* [Perguntas propostas]
**A)** No texto sobre as terras raras, a que corresponde a palavra "raras"?
**B)** Enumere todas as pessoas ou personagens referidas pelo nome no texto sobre as terras raras.
**C)** Prossiga o texto sobre as terras raras a partir da última frase apresentada.

* [Texto de leitura]
────────────────

Uma rosa com qualquer outro nome teria o mesmo cheiro – decretou Shakespeare, renegando importância ao facto de Romeu pertencer à casa rival da família de Julieta. Mas um nome tem, de facto, uma certa importância. Veja-se o caso das terras raras.
“Terras” porque à data (final século XVIII) assim se designavam os óxidos de teor metálico e emergiam dispersos e não em blocos. “Raras” corresponde a uma estimativa inicial, mas errada, de que todos estes novos elementos seriam pouco abundantes. Hoje, sabe-se que o cério ou o gadolínio são bastante mais abundantes do que a prata.
Não são nem terras, nem raras, mas assumem um papel primordial na atualidade.

────────────────

* [Registos de dados]
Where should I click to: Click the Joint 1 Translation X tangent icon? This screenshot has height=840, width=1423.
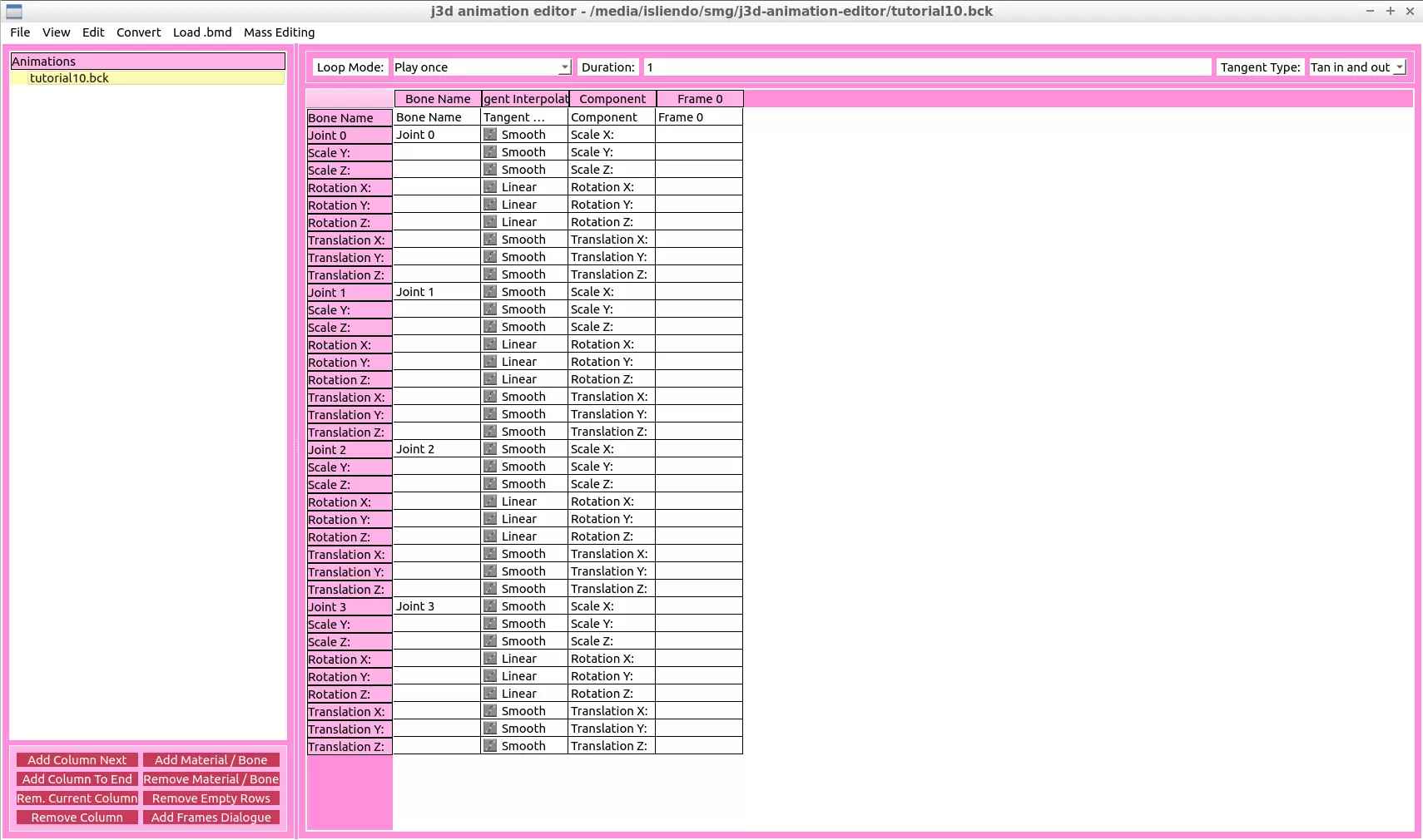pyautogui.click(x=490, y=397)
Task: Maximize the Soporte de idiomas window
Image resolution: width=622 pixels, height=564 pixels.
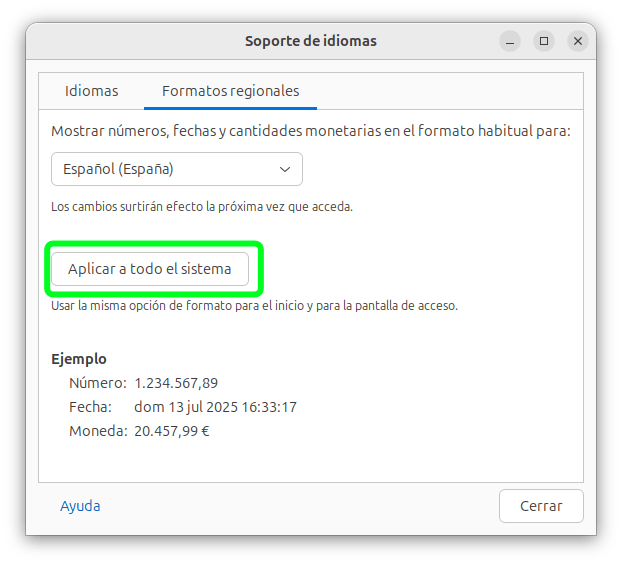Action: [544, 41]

────────────────

* [Respostas escritas]
**A)** Corresponde a uma estimativa inicial, mas errada, de que todos estes novos elementos seriam pouco abundantes.

**B)** Shakespeare, Romeu e Julieta.

**C)**
Estes 17 elementos químicos da tabela periódica são hoje, devido às suas propriedades mais notáveis de índole química, ótica e magnética, essenciais, não apenas para alcançar a sustentabilidade, mas também porque pelas aplicações em muitos sectores estratégicos: tecnologias verdes, medicina, automação, robótica, inteligência artificial, segurança cibernética, telecomunicações, indústria aeroespacial, processamento de metais, equipamentos militares, biotecnologia, nanotecnologia…
Fazem parte de lasers, mísseis, submarinos e óculos de visão noturna. São essenciais para o sector aeroespacial e tecnologias verdes. Estão presentes em televisores, computadores, telemóveis, baterias, ecrãs de cristal líquido e todo o tipo de ímanes. Em medicina, são utilizadas nas tecnologias de diagnóstico e tratamento: ressonância magnética, raios X, tomografia e terapias oncológicas. No lar, otimizam os nossos eletrodomésticos e sistemas de iluminação.
Olhe ao seu redor, seja para a sua mesa de trabalho ou para a sala de estar de sua casa e descobrirá, sem esforço, uma dezena de equipamentos que não dispensam as propriedades eletrónicas e magnéticas destes elementos.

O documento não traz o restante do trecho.